Will the Project of a Fixed Link through the Strait of Gibraltar Finally emerge ?

Written by | Monday, August 26th, 2013
M. Guillermo Guttierrez

The project to establish a fixed link through the Strait of Gibraltar that dates back to 1980 when Morocco and Spain decided, within the framework of a bilateral cooperation agreement, to conduct joint studies on the feasibility of the project, is seemingly placed on the table again.

In the eighties and nineties, the project often made the headlines as experts from both sides were holding regular meetings to scrutinize the scheme, review the progress made in the project geological and geotechnical studies and discuss the project’s impact in matters of economy, transport, traffic and movement of people between the two shores of the Mediterranean.

However, as time went by and as some studies conclusions were rather pessimistic as to the feasibility of the project, enthusiasm faded away and for some observers, the project was shelved once and for all.

But this is not the case. Moroccan minister of equipment and transport, Abdelaziz Rabbah, said in a recent interview that the project is on the table again. He said his department has actually taken the matter in hand and appointed a new CEO of the Société Nationale d’Etudes du Détroit de Gibraltar (SNED). It also defined the broad lines of a work program to push the project further, he said, adding that the Strait of Gibraltar project is not linked solely to the fixed link, but is rather a large scale development project that requires a lot of study, effort and funding.

The link would establish a direct junction between two continents, Europe and Africa, and make transportation between the two faster and cheaper than by boat or plane. On the other hand, it would strengthen economic cooperation between Morocco and Spain and on a larger scale, it would encourage trade between Europe and Africa, the Moroccan official said.

The project is not of paramount importance to Morocco and Spain only but highly interests the whole of Europe and several organizations of the United Nations system as well as a number of specialized governmental and non-governmental organizations.

Last month, the UN presented to the Economic and Social Council (ECOSOC) session in Geneva a report on the Gibraltar fixed link, underscoring that the establishment of a fixed link between the European and African continents will be a logistics platform of paramount importance and will certainly enhance the development potential at both the regional and global levels.
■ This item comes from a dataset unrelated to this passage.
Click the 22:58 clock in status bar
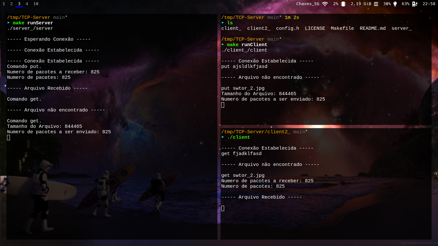438x246 pixels. point(430,4)
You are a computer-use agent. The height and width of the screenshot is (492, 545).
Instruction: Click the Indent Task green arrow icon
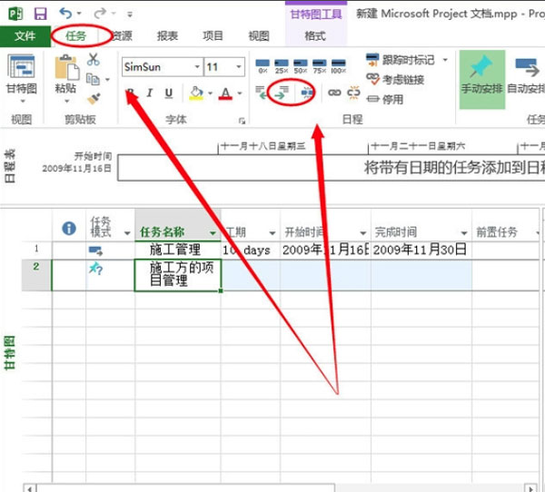pyautogui.click(x=282, y=92)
The report which includes a summary of activities undertaken from 2006 to 2013 and a summary description of the principal activities to be undertaken between 2013 and 2015 to advance the project points out that after several stages beginning in 1980, the study process has been focused, since 1996, on the basic option consisting of a rail tunnel driven beneath the sill of the strait, similar to the Channel Tunnel and comprising two unidirectional rail tubes connected to a central service and safety tunnel.

The functional design allows for the interconnection of the two countries’ railway networks and, in addition, the crossing of road vehicles on shuttle trains running between two terminal stations, one in Spain and the other in Morocco.

According to the UN document, typical lengths for the structure in its current form would be 42 kilometres between terminals, 37.7 kilometres of which would be tunnel, including 27.7 kilometres of undersea tunnel.

Owing to technical and economic considerations, and subject to the results of the studies on the development of relevant aspects of the basic option, the construction process in principle envisages the excavation of a 17-kilometre undersea exploratory gallery from the Moroccan side. This is needed to establish the exact nature of the geology in the area, determine the best construction method and refine the cost and timeline forecasts for tunnel construction. The boring will require the development of a detailed preliminary pilot project based on new geotechnical data that are yet to be collected, the UN report says.

As part of this huge project, whose cost is estimated at over $ 5 billion, the construction of the railway tunnel is expected to be carried out in three phases.

The railway tunnel could emerge in 2025.